Gute Nachrichten für Lübeck: Die EUfördert das deutsch-dänische Projekt "Eine Kulturbrücke über den Belt"; allein an die Hansestadt fließen in den nächsten Wochen 467 599 Euro. Bürgermeister Bernd Saxe (SPD) hat am vorvergangenen Montag dem Leiter des Bereichs Archäologie, Dr. Manfred Gläser, einen entsprechenden Bewilligungsbescheid aus dem Interreg IIIA-Programm übergeben.

Das Projekt "Eine Kulturbrücke über den Belt" umfaßt eine Reihe von Aktivitäten des Bereichs Archäologie der Hansestadt Lübeck und den Museen des Storstroms Amts (Südseeland, Lolland, Falster, Mon). Dazu gehören drei Ausstellungen zur gemeinsamen Kultur und Geschichte, die Erstellung von Reiseführern, Ausstellungskatalogen und einer gemeinsamen Homepage, Seminare sowie Mitarbeiter- und Jugendaustauschprogramme. Insgesamt kosten die gemeinsamen Vorhaben 1,4 Millionen Euro.
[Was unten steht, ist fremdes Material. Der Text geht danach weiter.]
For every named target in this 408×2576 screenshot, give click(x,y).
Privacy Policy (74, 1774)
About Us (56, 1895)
Mit dem grenzüberschreitenden Projekt will die EUdie Zusammenarbeit von deutschen und dänischen Kultureinrichtungen fördern, den Tourismus in beiden Ländern stärken sowie die Europäische Einheit voranbringen. "Wir legen großen Wert auf die fachliche Zusammenarbeit und auf gemeinsame Treffen", sagte Palle Birk Hansen, dänischer Projektpartner aus Naestved bei der Übergabe des Bescheids. Mit dem Projekt werde der Grundstein für eine gemeinsame weiterführende Arbeit gelegt. Ob die Brücke über den Fehmarnbelt gebaut werde oder nicht, "wir begründen eine mentale Brücke", freute sich der Däne.

Erste Ergebnisse der Zusammenarbeit werden die Lübecker und Lübeckerinnen bereits Anfang September sehen können. Dann wird im Beisein von Königin Margrethe II.und Bundes-präsident Johannes Rau die Ausstellung "Dänenzeit in Lübeck" eröffnet. "Ohne das Geld der EUhätten wir diese Ausstellung nicht durchführen können", sagte Dr. Manfred Gläser, der nun dank der guten Nachricht aufatmeten konnte.
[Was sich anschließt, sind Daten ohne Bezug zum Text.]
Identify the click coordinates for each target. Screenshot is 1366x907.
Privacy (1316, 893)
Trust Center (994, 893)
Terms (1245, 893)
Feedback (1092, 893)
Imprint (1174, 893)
Das deutsch-dänische Projekt, für das in Lübeck bereits drei Mitarbeiter eingestellt wurden, läuft über einen Zeitraum von drei Jahren, es begann bereits Anfang dieses Jahres. Im nächsten Jahr soll eine Ausstellung mit dem Titel "Feinde und Freunde - Dänen, Deutsche und Slawen vom 7. bis 12. Jahrhundert" zu sehen sein, eine dritte ist für 2005 mit dem Titel "Von den Düppeler Schanzen nach Brüssel" in Planung. Alle drei Ausstellungen werden auch in Dänemark gezeigt.

Wirtschaftsförderung half

Zu verdanken ist der finanzielle Geldregen nicht zuletzt der Initiative und dem Engagement von Dario Arndt von der Wirtschaftsförderung. Arndt, mit dessen Hilfe bereits für das deutsch-dänische Jugendprojekt "Albatros" Mittel aus dem Interreg IIIA-Programm nach Lübeck flossen, unterbreitete der Verwaltung die Idee, Fördermittel zu beantragen, und half bei der Umsetzung.